The Knife of the Times and Other Stories
- First edition cover
- Language: English
- Genre: Short story collection
- Publisher: Dragon Press
- Publication date: 1932
- Publication place: United States
- Media type: Print (hardcover)
- Pages: 164
- ISBN: 978-0841494022

= The Knife of the Times and Other Stories =

Collection of short fiction by William Carlos Williams

The Knife of the Times and Other Stories is a collection of 11 works of short fiction by William Carlos Williams published by Dragon Press in 1932. The stories also appear in The Farmers' Daughters: The Collected Short Stories of William Carlos Williams (1961).

These short literary works mark a shift in Williams' development as a writer and the expression of his social concerns, influenced by the impact of the Great Depression on American workers and their families.

==Stories==
- "The Knife of the Times"
- "A Visit to the Fair"
- "Hands Across the Sea"
- "The Sailor's Son"
- "An Old Time Raid"
- "The Buffalos"
- "Mind and Body"
- "The Colored Girls of Passenack—Old and New"
- "A Descendant of Kings"
- "Pink and Blue"
- "Old Doc Rivers"

==Critical assessment==

"The 'knife' and the 'times' in the title may well be seen as metaphors...In certain instances the 'knife' is a cutting tongue of verbal insults and abuses; in other instances it is the looming threat of insanity and nervous breakdown, of losing control of one's life, one's job, one's mental as well as physical health. In some instances it is the 'knife' of drug addiction and alcoholism; of homosexual rather than heterosexual yearnings; of racism and rape and violence in real and imagined forms..."
— — Literary critic Robert F. Gish in William Carlos Williams: A Study of the Short Fiction (1989).

The title of the collection, in particular the metaphor of the "knife,' is derived from the historic hardships suffered by working Americans during the Great Depression: "On the choice of title...Williams observed, 'The times—that was the knife that was killing [the poor].'"

Literary critic Robert F. Gish comments on the "proletarian spirit" that informs the subjects and themes in The Knife of the Times:Willams felt empathy [for] working-class people, the poor and the disadvantaged, which he characterizes so well in his short stories, depends very much indeed on the power of words [and] the rare and special presence of ordinary speech, ordinary American language, and the "native voice" as he heard it spoken by immigrants and first-generation Americans of various ethnic, cultural, and racial backgrounds. In that sense, the proletarian presence in his stories...became his own special proficiency as a writer.Williams remarked: "I got to love these people. They were all right."

Literary critic James E. B. Breslin notes that the social and political upheavals of that period "clearly turned Williams' sympathetic attention to the lower class inhabitants" and to the short story form as the best way to convey their struggles.

Biographer Thomas R. Whitaker comments on the impact of William's medical practice during the economic crisis the 1930s on his literary subjects:Though Williams had written short stories during the previous decade or so, not until the 1930's did this form become of major importance to him. In the people among whom he worked [as a physician], the Depression was now revealing qualities that demanded a brief narrative form...The stories collected in The Knife of the Times employ an oral style that relies heavily upon rapid and generalized narration and upon strategic focus on a few banal but authentic details.Biographer Nasrullah Mambrol discerns the "frequently ambiguous role of healing the sick within an infected society." that Williams experienced in his career as a physician treating often poverty-stricken immigrant patients.

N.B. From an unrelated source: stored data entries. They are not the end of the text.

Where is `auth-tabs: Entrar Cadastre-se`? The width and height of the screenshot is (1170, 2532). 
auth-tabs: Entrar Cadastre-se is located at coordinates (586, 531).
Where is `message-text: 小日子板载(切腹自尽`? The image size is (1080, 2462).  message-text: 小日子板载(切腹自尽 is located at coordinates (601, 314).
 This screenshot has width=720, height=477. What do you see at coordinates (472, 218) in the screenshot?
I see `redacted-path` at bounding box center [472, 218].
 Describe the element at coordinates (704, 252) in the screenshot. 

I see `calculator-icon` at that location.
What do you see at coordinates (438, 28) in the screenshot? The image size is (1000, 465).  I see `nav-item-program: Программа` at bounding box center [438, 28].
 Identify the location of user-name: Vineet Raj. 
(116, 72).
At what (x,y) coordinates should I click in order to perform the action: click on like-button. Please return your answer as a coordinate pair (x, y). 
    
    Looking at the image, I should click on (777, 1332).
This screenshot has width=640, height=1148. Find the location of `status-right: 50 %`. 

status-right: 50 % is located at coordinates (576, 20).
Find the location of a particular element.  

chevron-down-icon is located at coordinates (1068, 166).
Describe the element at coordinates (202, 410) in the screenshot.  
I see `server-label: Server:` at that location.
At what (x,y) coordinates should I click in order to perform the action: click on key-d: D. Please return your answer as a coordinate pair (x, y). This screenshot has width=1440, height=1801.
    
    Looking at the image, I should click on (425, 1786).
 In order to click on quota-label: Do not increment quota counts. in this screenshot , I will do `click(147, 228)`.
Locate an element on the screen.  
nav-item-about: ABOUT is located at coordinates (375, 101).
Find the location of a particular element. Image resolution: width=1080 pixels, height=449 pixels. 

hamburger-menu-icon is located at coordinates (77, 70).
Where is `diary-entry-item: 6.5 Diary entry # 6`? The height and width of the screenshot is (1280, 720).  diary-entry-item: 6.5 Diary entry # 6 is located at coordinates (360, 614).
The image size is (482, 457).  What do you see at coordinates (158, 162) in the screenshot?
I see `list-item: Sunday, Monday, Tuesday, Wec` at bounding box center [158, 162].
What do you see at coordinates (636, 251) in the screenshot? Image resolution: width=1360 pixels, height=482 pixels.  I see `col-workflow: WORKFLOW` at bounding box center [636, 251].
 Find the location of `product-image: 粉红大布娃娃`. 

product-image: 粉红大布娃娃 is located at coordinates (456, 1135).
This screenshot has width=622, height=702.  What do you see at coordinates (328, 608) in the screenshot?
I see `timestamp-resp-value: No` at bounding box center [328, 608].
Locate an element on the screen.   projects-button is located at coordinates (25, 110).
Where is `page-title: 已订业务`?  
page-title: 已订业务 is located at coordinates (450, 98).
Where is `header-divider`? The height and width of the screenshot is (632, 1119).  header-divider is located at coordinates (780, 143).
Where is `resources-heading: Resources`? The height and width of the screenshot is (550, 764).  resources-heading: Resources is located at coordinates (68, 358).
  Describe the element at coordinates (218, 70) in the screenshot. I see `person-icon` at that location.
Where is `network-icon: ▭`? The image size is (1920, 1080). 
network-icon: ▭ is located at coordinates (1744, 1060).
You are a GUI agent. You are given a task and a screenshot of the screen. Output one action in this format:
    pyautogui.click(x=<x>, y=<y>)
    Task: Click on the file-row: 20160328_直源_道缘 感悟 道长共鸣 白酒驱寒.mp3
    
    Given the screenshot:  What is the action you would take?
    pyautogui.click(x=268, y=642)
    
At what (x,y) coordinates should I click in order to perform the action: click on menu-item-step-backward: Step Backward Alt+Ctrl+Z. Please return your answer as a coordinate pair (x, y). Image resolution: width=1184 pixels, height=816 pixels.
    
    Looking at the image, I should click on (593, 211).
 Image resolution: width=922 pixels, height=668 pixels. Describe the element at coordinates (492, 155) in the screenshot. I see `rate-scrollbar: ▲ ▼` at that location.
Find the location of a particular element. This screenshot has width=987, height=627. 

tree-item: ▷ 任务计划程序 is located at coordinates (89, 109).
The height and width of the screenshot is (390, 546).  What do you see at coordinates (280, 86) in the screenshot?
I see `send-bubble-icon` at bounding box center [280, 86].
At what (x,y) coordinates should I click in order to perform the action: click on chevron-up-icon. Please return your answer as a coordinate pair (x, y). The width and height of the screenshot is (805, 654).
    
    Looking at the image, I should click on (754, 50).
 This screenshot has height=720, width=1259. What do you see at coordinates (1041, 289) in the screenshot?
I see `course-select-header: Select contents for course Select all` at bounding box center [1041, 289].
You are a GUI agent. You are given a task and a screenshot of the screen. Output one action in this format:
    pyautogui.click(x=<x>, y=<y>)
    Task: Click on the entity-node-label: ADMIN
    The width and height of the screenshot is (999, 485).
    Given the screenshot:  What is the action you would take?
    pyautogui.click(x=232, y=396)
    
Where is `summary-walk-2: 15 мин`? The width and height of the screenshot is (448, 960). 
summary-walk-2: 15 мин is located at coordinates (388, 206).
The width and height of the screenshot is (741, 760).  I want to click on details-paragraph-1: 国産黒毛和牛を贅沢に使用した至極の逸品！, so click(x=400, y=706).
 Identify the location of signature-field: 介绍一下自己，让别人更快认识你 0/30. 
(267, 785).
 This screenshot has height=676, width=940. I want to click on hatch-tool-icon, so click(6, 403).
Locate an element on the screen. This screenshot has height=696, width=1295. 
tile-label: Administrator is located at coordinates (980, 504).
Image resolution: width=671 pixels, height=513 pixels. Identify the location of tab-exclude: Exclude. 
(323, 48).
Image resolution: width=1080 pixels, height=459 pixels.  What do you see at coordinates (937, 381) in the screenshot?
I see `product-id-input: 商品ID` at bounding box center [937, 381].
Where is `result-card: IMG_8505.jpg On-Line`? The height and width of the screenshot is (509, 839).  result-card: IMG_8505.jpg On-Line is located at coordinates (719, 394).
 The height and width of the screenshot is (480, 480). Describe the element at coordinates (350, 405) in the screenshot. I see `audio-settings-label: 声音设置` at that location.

Gish describes the blend of autobiography and fiction that characterizes Williams' short fiction in The Knife of the Times: "In terms of personae, point-of-view, and tone, William's stories are, like his other prose fiction, highly autobiographical. A doctor very much like Williams, with a wife like Flossie, with two sons like the Williams's, with friends like Williams, with a philosophy like Williams's is quite often the principal narrator. Despite these similarities, the stories are ultimately fiction and not autobiography."

==Sources==
- Breslin, James E. B. 1985. "The Fiction of a Doctor" from William Carlos Williams: An American Artist in William Carlos Williams: A Study of the Short Fiction by Robert F. Gish, Twayne Publishers, Boston, Massachusetts. G. K. Hall & Co. Gordon Weaver, General Editor. pp. 175–178
- Gish, Robert F. (1989). "William Carlos Williams: A Study of the Short Fiction"
- Mambrol, Nasrullah (2020). "Analysis of William Carlos Williams's Stories"
- Whitaker, Thomas R. 1968. "On the Ground" in William Carlos Williams, Twayne Publishers. Boston, Massachusetts. pp. 97–118.